Nigeria's Tax Act 2025 introduces a new framework for calculating insurer profits, aiming to close loopholes that previously lowered tax contributions. The reforms affect more than 60 insurance companies and over 700 brokers operating in a market that generates roughly N1.5 trillion in gross premiums. Under the law, insurers must be classified as either life or general insurers, with profit measured according to the specific segment's structure rather than as ordinary business income.
Tax specialist Tomi Akinwale explained, "Insurance is not taxed like other businesses because premiums are policyholders' funds, not distributable profit." For general insurers, taxable profit comes from premiums and other income after deducting reinsurance costs and claim reserves; life insurers are taxed mainly on investment returns.

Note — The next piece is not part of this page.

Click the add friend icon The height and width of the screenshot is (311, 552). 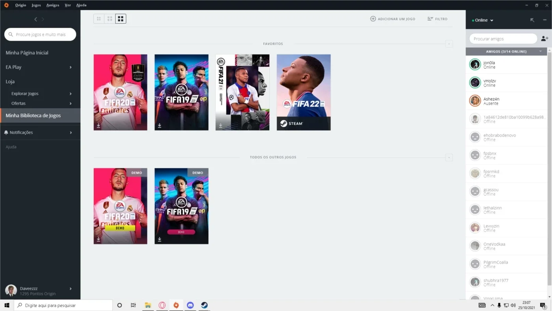pyautogui.click(x=545, y=39)
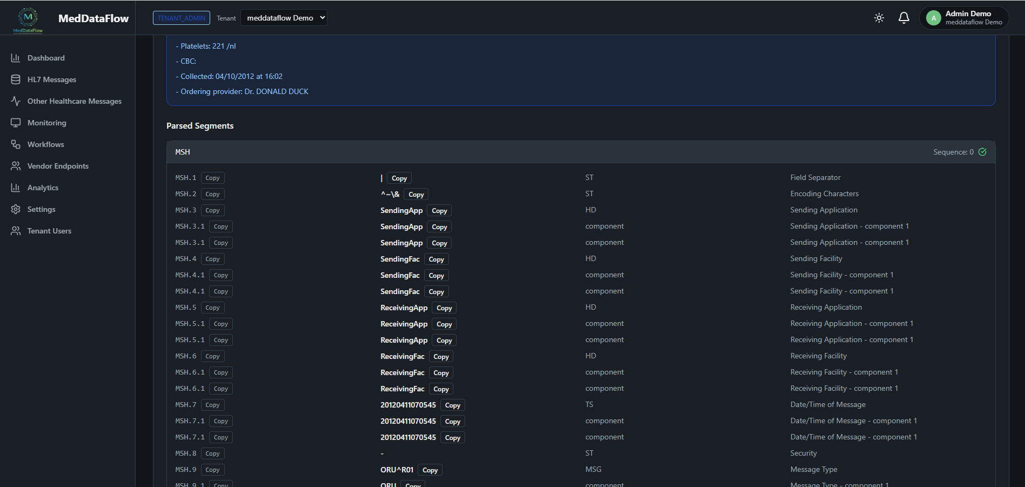Open the Monitoring screen icon
This screenshot has height=487, width=1025.
click(16, 122)
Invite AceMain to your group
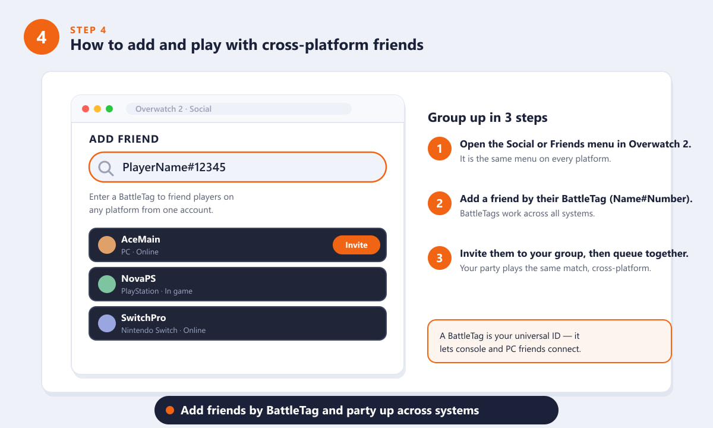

The act also bars loss‑offsetting across different insurance lines, stating that "loss from one class shall not be allowed against the income from another class of insurance business."
Reserves that exceed claim‑settlement needs must be added back to taxable profit in later periods, tightening the previous flexible approach. The Nigerian Insurance Industry Reform Act 2025 raises minimum capital to N10 billion for life insurers, N15 billion for general insurers and N35 billion for reinsurers, while shifting to a risk‑based capital model.
Proposals to exempt foreign insurers from taxes on premiums written in Nigeria have sparked concern over heightened competition for local firms. Consumers retain tax deductions for contributions to life and health insurance, yet may face higher premiums as insurers adjust to the stricter regime.
The most striking element of the overhaul is the simultaneous hike in capital thresholds and the elimination of cross‑line loss offsets, a combination that threatens the viability of smaller domestic insurers.
By tightening profit definitions and demanding higher capital, the reforms seek to plug revenue leakages in a sector long viewed as difficult to tax, while also encouraging greater solvency through a risk‑based capital model. The potential tax exemption for foreign insurers adds a competitive pressure that could accelerate market consolidation.
Ordinary Nigerians could feel the impact through increased insurance premiums, especially if smaller firms exit or merge to meet the new requirements. While life and health contributions remain tax‑deductible, the higher cost of coverage may limit access for low‑income households that rely on affordable policies.
These measures echo a broader trend of regulatory tightening across Nigeria's financial services, reflecting a push for transparency and fiscal robustness but also raising questions about market concentration and consumer affordability.